Conceivably, a ’Fix mmp Aotearoa’ association could work at both local and central government level, to provide a one-stop shop for policy analysts, politicians, and organisers, and the mainstream media. And while there are powerful arguments for including compulsory voting in the mix, there is a stronger argument for sticking with smarter-democracy measures that don’t have cart-before-the-horse downsides such as the careful-what-you-wish-for indication that the far right appears to profit more from compulsory voting than the far left.

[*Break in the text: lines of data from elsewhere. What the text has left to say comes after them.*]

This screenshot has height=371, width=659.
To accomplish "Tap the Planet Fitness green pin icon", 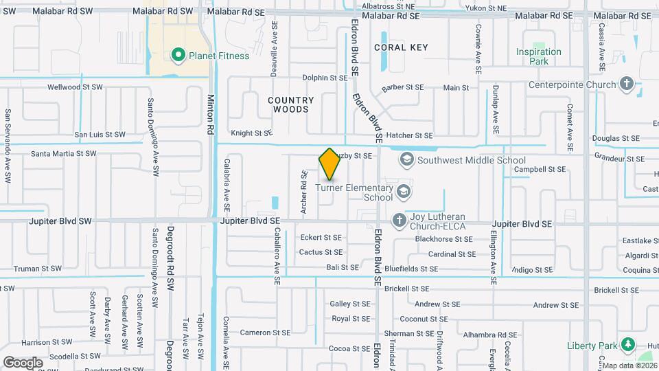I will click(x=178, y=55).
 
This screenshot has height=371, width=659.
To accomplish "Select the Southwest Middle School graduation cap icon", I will click(x=406, y=160).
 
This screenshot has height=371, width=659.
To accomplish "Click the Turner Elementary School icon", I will click(x=404, y=191).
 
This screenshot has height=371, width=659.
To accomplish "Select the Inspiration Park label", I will click(x=539, y=56).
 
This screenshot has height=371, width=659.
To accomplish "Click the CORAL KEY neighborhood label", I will click(x=401, y=47).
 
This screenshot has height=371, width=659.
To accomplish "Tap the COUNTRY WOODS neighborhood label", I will click(x=291, y=104).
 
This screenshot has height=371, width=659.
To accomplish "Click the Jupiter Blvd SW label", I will click(x=60, y=222).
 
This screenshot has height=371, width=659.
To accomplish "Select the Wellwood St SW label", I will click(x=75, y=87).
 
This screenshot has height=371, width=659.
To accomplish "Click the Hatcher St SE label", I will click(x=409, y=136).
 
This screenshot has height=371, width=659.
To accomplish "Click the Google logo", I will click(x=23, y=362).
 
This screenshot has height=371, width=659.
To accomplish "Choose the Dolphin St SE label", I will click(x=325, y=78).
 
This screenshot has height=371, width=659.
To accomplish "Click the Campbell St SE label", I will click(x=540, y=169).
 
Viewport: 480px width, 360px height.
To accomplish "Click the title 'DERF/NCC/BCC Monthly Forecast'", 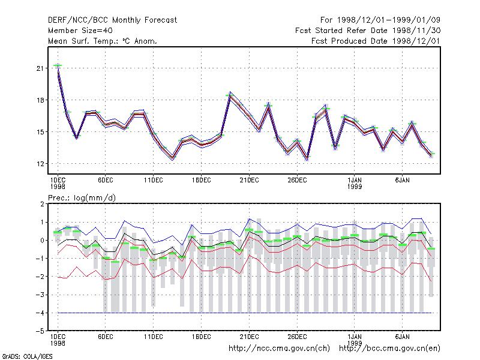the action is coord(112,20).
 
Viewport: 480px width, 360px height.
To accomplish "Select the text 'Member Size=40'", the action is coord(80,31).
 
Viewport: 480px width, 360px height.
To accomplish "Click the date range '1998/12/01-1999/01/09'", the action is coord(388,20).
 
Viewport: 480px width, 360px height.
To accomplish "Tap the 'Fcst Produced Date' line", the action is coord(376,41).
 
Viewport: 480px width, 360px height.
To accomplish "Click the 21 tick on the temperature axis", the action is coord(40,68).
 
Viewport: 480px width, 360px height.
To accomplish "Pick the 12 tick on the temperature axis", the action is coord(40,164).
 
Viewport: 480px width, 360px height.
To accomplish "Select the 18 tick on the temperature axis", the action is coord(40,100).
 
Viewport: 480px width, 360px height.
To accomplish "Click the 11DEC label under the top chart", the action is coord(154,181).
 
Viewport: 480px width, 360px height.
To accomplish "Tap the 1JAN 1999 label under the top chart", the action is coord(355,184).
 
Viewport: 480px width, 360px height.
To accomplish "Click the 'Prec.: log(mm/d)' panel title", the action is coord(82,198).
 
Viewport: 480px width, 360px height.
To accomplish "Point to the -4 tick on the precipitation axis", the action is coord(40,313).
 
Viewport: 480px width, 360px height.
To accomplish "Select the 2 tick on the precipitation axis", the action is coord(42,204).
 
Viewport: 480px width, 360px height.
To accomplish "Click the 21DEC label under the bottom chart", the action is coord(249,337).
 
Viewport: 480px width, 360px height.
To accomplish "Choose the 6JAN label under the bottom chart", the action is coord(402,337).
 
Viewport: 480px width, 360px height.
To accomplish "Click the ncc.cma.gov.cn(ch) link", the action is coord(279,349).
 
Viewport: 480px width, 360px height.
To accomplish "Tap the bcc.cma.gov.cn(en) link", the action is coord(389,349).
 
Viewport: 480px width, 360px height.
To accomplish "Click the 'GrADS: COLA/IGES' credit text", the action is coord(27,356).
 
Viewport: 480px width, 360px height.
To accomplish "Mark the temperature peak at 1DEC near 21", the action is coord(58,65).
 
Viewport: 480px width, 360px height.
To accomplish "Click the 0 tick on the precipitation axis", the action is coord(42,241).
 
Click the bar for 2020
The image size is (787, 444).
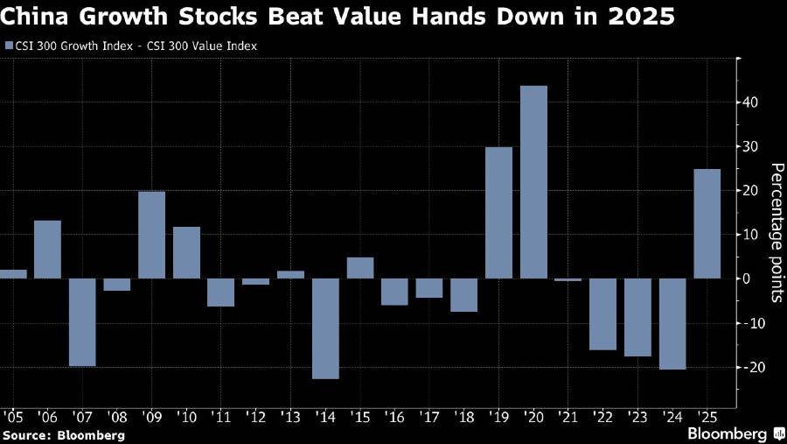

Led by advocates even half as articulate and charismatic as Professor Janine Hayward, Aotearoa could rediscover its electoral-reform mojo, and redeem its world’s-first-full-democracy credentials.
 
Brutally simple George Monbiot describes his proposal for reforming campaign finance as brutally simple:
Every party would be entitled to charge the same small fee for membership (perhaps £50 or $50), which would then be matched by the state, with a fixed multiple. Any other political funding, direct or indirect, would be illegal. This would also force parties to re-engage with voters. Too expensive? Not in the least. The corruption of our politics by private money costs us hundreds of times more than a funding system for which we would pay directly. That corruption has led to financial crises caused by politicians’ failure to regulate the banks, environmental crises caused by the political power of the dirtiest companies, and lucrative contracts for political funders; and overcharging by well-connected drugs companies.
Great grout-graft scandal Unlike Mayor Dalziel’s alleged electoral fraud, nothing Taito Phillip Field was convicted of garnered him electoral advantage. Involving tiling goods and services worth less than $30 000, Field’s hefty six-year sentence contrasts with zero investigations, never mind convictions, into, for example, myriad corruption allegations surrounding billions in privatisation programmes since 1984.